Jacques Bouveresse, "Peut-on ne pas croire ? Sur la vérité, la croyance
et la foi", Agone, 288 pages, 24 euros
"Si, comme c’est mon cas, on n’a que peu de dispositions pour la
croyance et une propension naturelle ou acquise, à vouloir juger et
évaluer les croyances de façon rationnelle ..."
Jacques Bouveresse, philosophe, professeur au Collège de France, est de
ces hommes qui ne pensent pas qu’on doive écrire compliqué pour être
profond. Il ne fait pas non plus semblant de croire qu’une pensée
rationnelle est une pensée impersonnelle. Il n’hésite pas à dire "je",
et à évoquer sans cesse le lien entre la raison et la sensibilité.
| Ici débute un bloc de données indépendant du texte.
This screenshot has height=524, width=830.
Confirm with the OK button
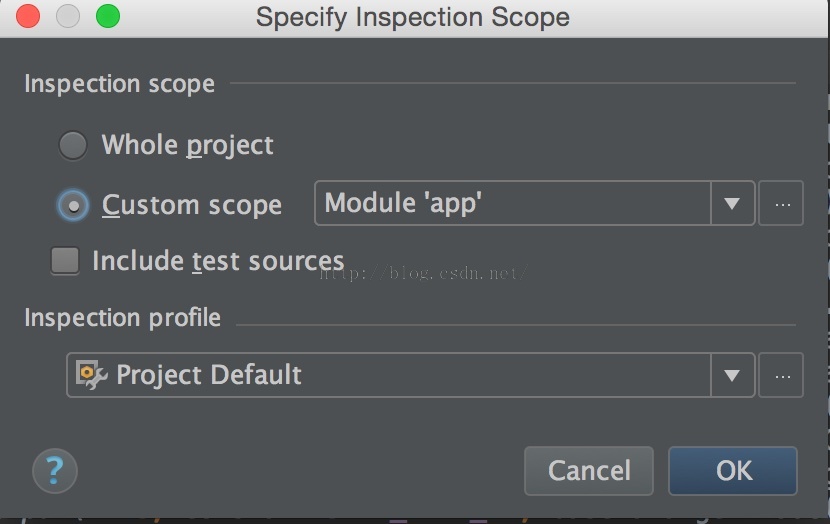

J’ai découvert Jacques Bouveresse un peu par hasard, à la lecture d’un
petit livre d’entretiens, "Le philosophe et le réel" (Hachette
littérature), qui est sans doute l’un des plus grands livres que j’aie
lu depuis Les Essais. Il s’inscrit en effet dans la tradition de
Montaigne plutôt que de Kant, mais la modestie du propos et
l’affirmation d’une subjectivité, le souci de commenter ses auteurs
favoris, Musil et Wittgenstein plutôt que de "créer de nouveaux
concepts", ne lui interdit pas, bien au contraire, d’interroger les
fondements de la pensée rationnelle.
Il publie cette année "Peut-on ne pas croire ?", où il réunit les textes
de deux conférences, l’une sur Musil, l’autre sur "croyance, foi et
langage", ainsi qu’un article sur Wittgenstein et les chemins de la
religion. Je rassure tout de suite ceux des membres de la Commission
qui n’auraient, comme moi, qu’un souvenir lointain de "l’Homme sans
qualité" et qui n’auraient jamais ouvert le "Tractatus" (excusez-moi
d’étendre sottement mes qualités aux autres, et parce que je suis
inculte, de penser que d’autres que moi pourraient l’être...), tout
cela se lit fort bien, quitte à laisser passer une allusion ou une
digression.
Bouveresse commence par une citation de Peter Hacker (encore un
philosophe dont j’ignorais tout, mais c’est l’un des charmes de cette
lecture, vous faire découvrir que le monde est plein de gens qui
pensent, et que nous n’en sommes pas réduits à nos éternels philosophes
et parfois pseudo-philosophes, franco-français) : "la vérité a la
dignité, mais rarement le charme. Ce sont les illusions de la
philosophie, et non ses humbles vérités qui hypnotisent." Il écrit plus
loin : "la confiance en la raison semble être devenue si faible que même
les croyances [qui offensent la raison] semblent bénéficier, de ce
fait, d’un préjugé favorable."
Pourtant, il n’est jamais méprisant, ni hostile aux religions. Il les
connaît bien, ayant été séminariste. Il s’inquiète surtout de ce
"retour du religieux", dont on parle tant aujourd’hui. Il y voit une
"nostalgie de la croyance qu’une époque par ailleurs foncièrement
incroyante a une tendance fâcheuse à confondre avec la croyance
elle-même". L’une de ses cibles est Régis Debray.